## Texte fourni
***

MV : Je suppose que tu n’as pas lu les grands économistes, sinon tu aurais senti ce qui les distingue des esprits étroits qui portent eux aussi le titre d’économiste. 

Les grands économistes se sont employés à produire une représentation schématique et donc simple, mais judicieuse, d’une situation historique dont la complexité défiait l’entendement. Je me suis inspiré de leur exemple pour modéliser l’iconomie. 

Tu évoques la « main invisible » d’Adam Smith. Elle est citée avec trop de complaisance par des personnes qui ne l’ont pas lu, ou pas compris, et qui commettent donc un contresens. 

JP : J'ai quand même lu Adam Smith, car cette histoire de « main invisible » m'intriguait, et même Keynes il y a fort longtemps. Quel est le contresens que tu signales ? 

La littérature sur la complexité ne mentionne rien qui provienne des grands économistes dont tu parles ou alors ça m'a échappé. On peut tout au plus mentionner la théorie des jeux mais c'est un apport de mathématicien. François Dubois (ENS Ulm) avait invité voici quelques années Jean Tirole, avant le prix Nobel, à son séminaire Complexité des systèmes. Il nous a parlé de la théorie des jeux, cela a occasionné un échange intéressant sur la systémique. 

Stiglitz développe des idées intéressantes : son analyse du scandale Enron montre que quand on fait du trading de l'énergie comme du trading boursier, ça se termine par des coupures de courant. Cela illustre les effets de la déconnexion du réel propre à ce type d'économie. Peut-être n'est-il pas lui non plus un grand économiste

MV : Le passage où Smith évoque la « main invisible » se trouve dans le chapitre 2 du livre IV de la Richesse des nations, consacré aux taxes sur les importations. Smith estime que la libre initiative des entrepreneurs contribue au bien commun de façon plus efficace qu'une réglementation, car seul l'entrepreneur, étant sur le terrain, peut percevoir clairement les opportunités et les dangers que présente la situation de son entreprise. C'est du pur bon sens.

***

## Matériaux sources

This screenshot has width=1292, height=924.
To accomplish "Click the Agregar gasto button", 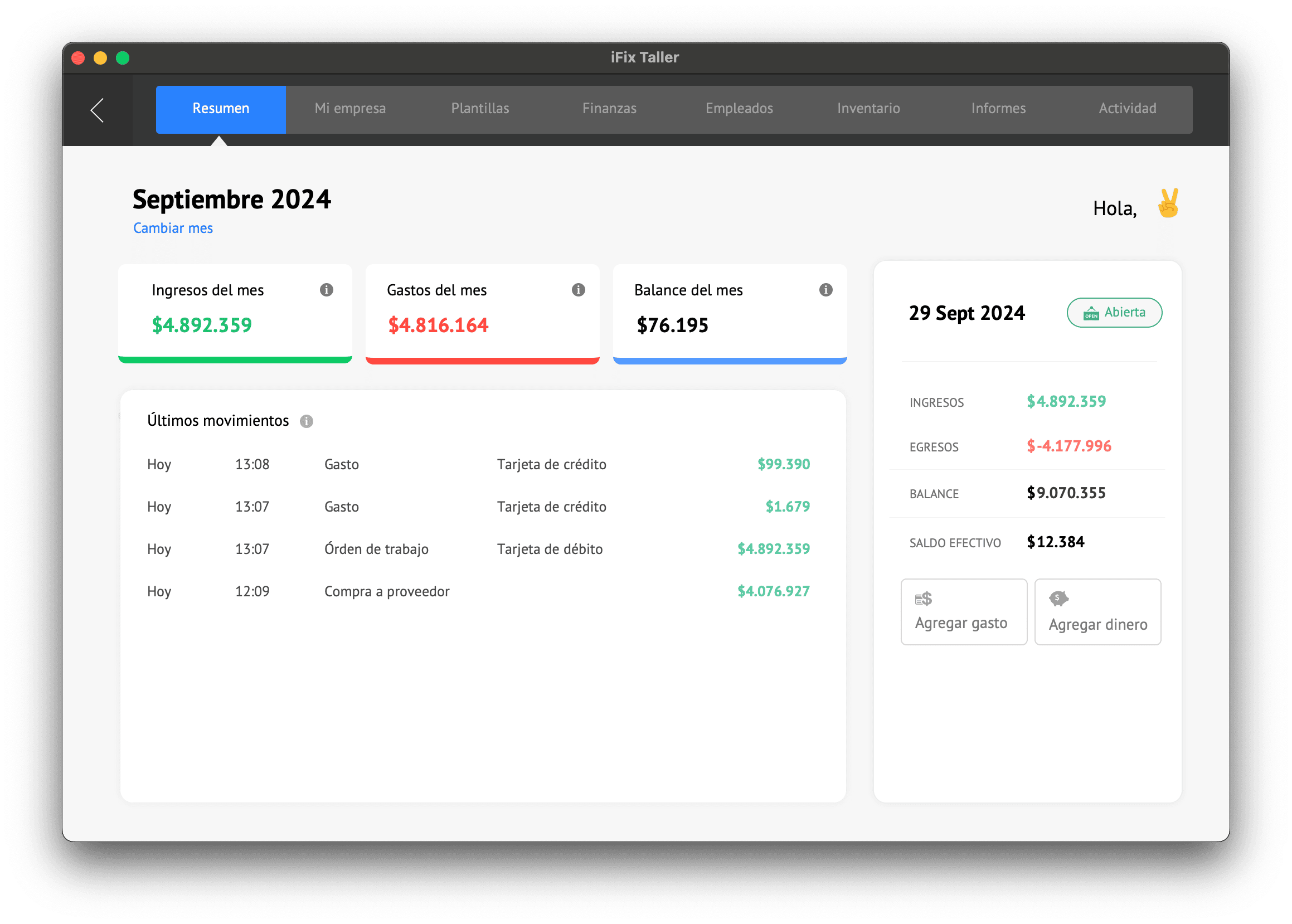I will coord(964,612).
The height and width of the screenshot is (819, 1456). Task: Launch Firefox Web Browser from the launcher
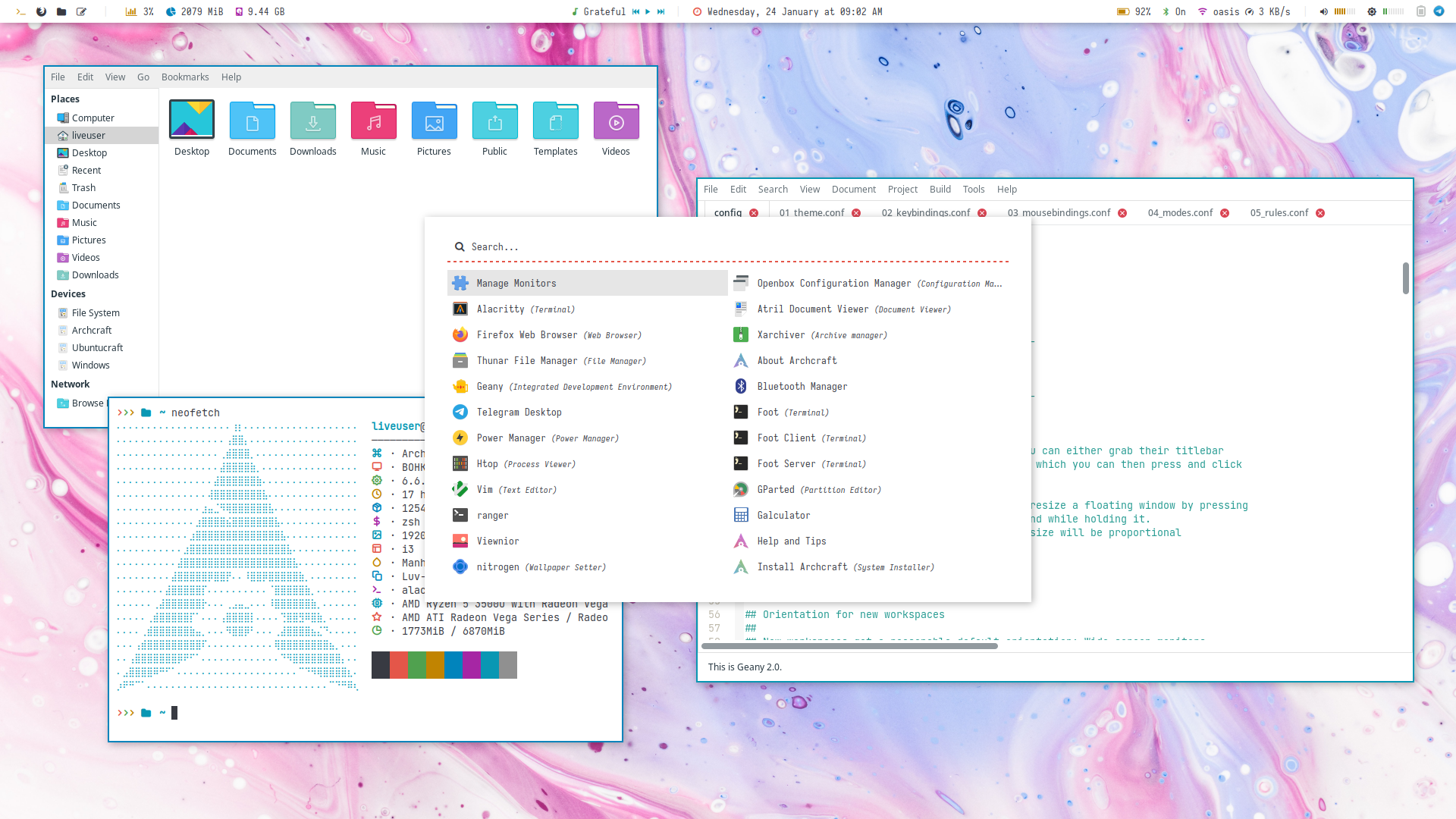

***

## Travail demandé
(a) Répondez aux questions suivantes d'après le texte fourni.
(i) Dans quel chapitre et quel livre de la Richesse des nations se trouve le passage où Smith évoque la « main invisible » ?
(ii) Qui François Dubois avait-il invité à son séminaire Complexité des systèmes ?
(iii) Selon l'analyse du scandale Enron par Stiglitz, par quoi se termine le trading de l'énergie pratiqué comme du trading boursier ?
(b) Recopiez le passage du texte fourni, de « Les grands économistes se » à « que tu signales ? ».

## Solutions proposées
(a)
(i) Dans le chapitre 2 du livre IV.
(ii) Jean Tirole, avant son prix Nobel.
(iii) Par des coupures de courant.

(b)
Les grands économistes se sont employés à produire une représentation schématique et donc simple, mais judicieuse, d’une situation historique dont la complexité défiait l’entendement. Je me suis inspiré de leur exemple pour modéliser l’iconomie. 

Tu évoques la « main invisible » d’Adam Smith. Elle est citée avec trop de complaisance par des personnes qui ne l’ont pas lu, ou pas compris, et qui commettent donc un contresens. 

JP : J'ai quand même lu Adam Smith, car cette histoire de « main invisible » m'intriguait, et même Keynes il y a fort longtemps. Quel est le contresens que tu signales ?